Sometime in the late ‘80s, the writer Robert Fulgham published an essay entitled “All I Really Need to Know I Learned in Kindergarten.” It was a remarkable little piece, down-home and introspective, filled with simple but profound counsel. Perhaps you remember it:
Don’t hit people.
Put things back where you found them.
Clean up your own mess.
Don’t take things that aren’t yours.
Say you’re sorry when you hurt somebody.
Wash your hands before you eat.
Warm cookies and cold milk are good for you.
Live a balanced life—learn some and think some and draw and paint and sing and dance and play and work every day some.
Take a nap every afternoon.
When you go out in the world, watch out for traffic, hold hands and stick together. . . .
That essay was published long before the Internet and yet it still managed to go “viral,” as we say today. I still remember hearing it for the first time from the pulpit in the Westwood chapel in a talk given by a man named Michael Grilikhes. Imagine. It’s been over 20 years. . . .
Fulgham’s essay came to mind the other day while I was reading with my family from the third chapter of Luke, where we find the only record of what might be called the Gospel of John the Baptist. You’ll recall that John preached on the shores of the river Jordan, calling all to repent and be baptized. Like Fulgham’s, John’s counsel was profound in its simplicity (Luke 3:10-14):
10 And the people asked him, saying, What shall we do then?
11 He answereth and saith unto them, He that hath two coats, let him impart to him that hath none; and he that hath meat, let him do likewise.

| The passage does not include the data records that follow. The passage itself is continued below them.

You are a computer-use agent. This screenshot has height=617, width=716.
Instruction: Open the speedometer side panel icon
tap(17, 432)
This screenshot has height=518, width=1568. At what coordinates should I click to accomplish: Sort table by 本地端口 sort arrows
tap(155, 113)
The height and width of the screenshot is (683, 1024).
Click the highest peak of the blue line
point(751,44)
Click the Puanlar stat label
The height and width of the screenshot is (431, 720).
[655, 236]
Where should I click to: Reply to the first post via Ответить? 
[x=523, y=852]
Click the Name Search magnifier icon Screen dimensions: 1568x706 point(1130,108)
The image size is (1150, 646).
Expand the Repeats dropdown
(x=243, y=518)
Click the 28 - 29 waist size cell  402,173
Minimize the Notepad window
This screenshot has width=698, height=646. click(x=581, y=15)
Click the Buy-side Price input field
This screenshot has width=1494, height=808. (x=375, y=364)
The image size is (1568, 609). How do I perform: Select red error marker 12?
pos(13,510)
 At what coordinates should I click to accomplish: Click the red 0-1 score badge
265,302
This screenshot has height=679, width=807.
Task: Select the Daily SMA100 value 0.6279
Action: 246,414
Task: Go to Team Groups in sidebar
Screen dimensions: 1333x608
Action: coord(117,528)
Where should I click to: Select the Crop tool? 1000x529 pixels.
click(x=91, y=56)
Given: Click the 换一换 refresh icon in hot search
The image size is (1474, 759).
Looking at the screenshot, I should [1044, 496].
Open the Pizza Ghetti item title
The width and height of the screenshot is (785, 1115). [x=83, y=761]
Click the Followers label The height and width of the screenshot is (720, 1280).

12 Then came also publicans to be baptized, and said unto him, Master, what shall we do?
13 And he said unto them, Exact no more than that which is appointed you.
14 And the soldiers likewise demanded of him, saying, And what shall we do? And he said unto them, Do violence to no man, neither accuse any falsely; and be content with your wages.
Do you sometimes feel like living the Gospel of Jesus Christ is just too hard—that there are too many commandments and precepts and expectations? I think John offers a simpler view of the same thing. Six basic principles to live by: Say you’re sorry. Share. Be fair. Don’t hurt others. Be honest. Be content.
Six basic principles. Think how the world would be different—scratch that—think how your life would be different if you and those around you adhered to those simple teachings. The thought itself is so intriguing that my family and I have decided to take up that challenge and see how it might improve our lives together.
I’m excited to give that experiment a try. Why don’t you join us?